I just read a G.K. Chesterton Father Brown collection for the first time: The Innocence of Father Brown. I was anticipating enjoying it, but I didn't. I mean, they were entertaining enough to keep me occupied for most of a sick day drifting in and out of consciousness, but really I was disappointed.
From a plot perspective, there is a crisis in fiction's requisite suspension of belief: the stories simply cannot all be true. For example, the initially thief, later comrade to Fr. Brown, Flambeau, shows up as the crook in way too many for it to be surprising that Fr. Brown figured him out ... again (Did you not recognize him? What is going on here?). For an innocuous country priest, he shows up in way too many random locations (unless he is really an absentee bishop); his own village is frustratingly undefined and between the stories there are just too many odd people, rich and suspect types around to be likely.

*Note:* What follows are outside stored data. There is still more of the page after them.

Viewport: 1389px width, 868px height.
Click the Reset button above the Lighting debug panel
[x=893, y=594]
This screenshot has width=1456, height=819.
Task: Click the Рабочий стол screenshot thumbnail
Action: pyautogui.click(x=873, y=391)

From a character perspective, Fr. Brown is a bit flat and frankly just a little bit annoying probably because he is not amusing (or rarely so); he's just a little bit too 'intuitive' for me: in quotations because often intuitive turns out to be "oh yes, I also happened to read the will which says X, which is the answer." Hmmm, very clever of you, Fr. Brown. He (both Fr. Brown and Chesterton) also plays all of his cards close to his chest -- usually in mysteries you expect to have to guess just one or maybe two random pieces of information to get the game.
So, Fr. Brown is more in the Sherlock Holmes type of loner genius, but he doesn't have any problems and he doesn't have a mysterious past, he's just apparently heard the detailed (meaning exactly how I did it) confessions of every type of criminal, and he is pure, and very philosophic (also kind of obnoxious to me).
In other words, the books are a bit tedious because they present Chesterton's almost apologetic for his take on the Catholic worldview versus the rest. He seems to have been more interested in making points about priests (being "cloistered and pious" doesn't mean they don't know the ways of the world; in fact they know the ways of man more intimately than anyone else because that is their "profession"), in general the Catholic Church's teachings (confession of sins is simultaneously both freedom and a sufficient penance; Catholicism is the worldview of reason; the fundamental thing that must be seen about mankind is that we must look inside and admit that everything is not alright, the church's approach to sin and sinners - confession - gets many more and better results than that of society, etc.), skewering various groups in society for their incompetence, destructiveness, insufficience (socialists, new pagans, English evangelicals, teetotallers, calvinists, etc.), or making a sort of broad moralizing point: as man lives in sin his sins get smaller and smaller (meaning I think more and more personal), and meaner and meaner (meaning more and more vicious).
Through each of his stories he gets across fairly bluntly a related point on one or several of these. Now, I grant this is a point I usually find interesting and most always agree with. What I object to is use of the genre, which caught me by surprise. Perhaps if I pick up a Father Brown collection again, my approach would be to try to read them as Platonic dialogues. The plot is not exactly an accidental happenstance to the philosophy therein, but it is definitely subservient to the point being made, though in the best dialogues the plot is itself also that point. It is as though Chesterton formulated a moral truth to himself and thought, 'now how can I get a Fr. Brown case to exemplify this?' Thus, in their own way these tales are enjoyable, but don't expect the literary delights of Dorothy Sayers.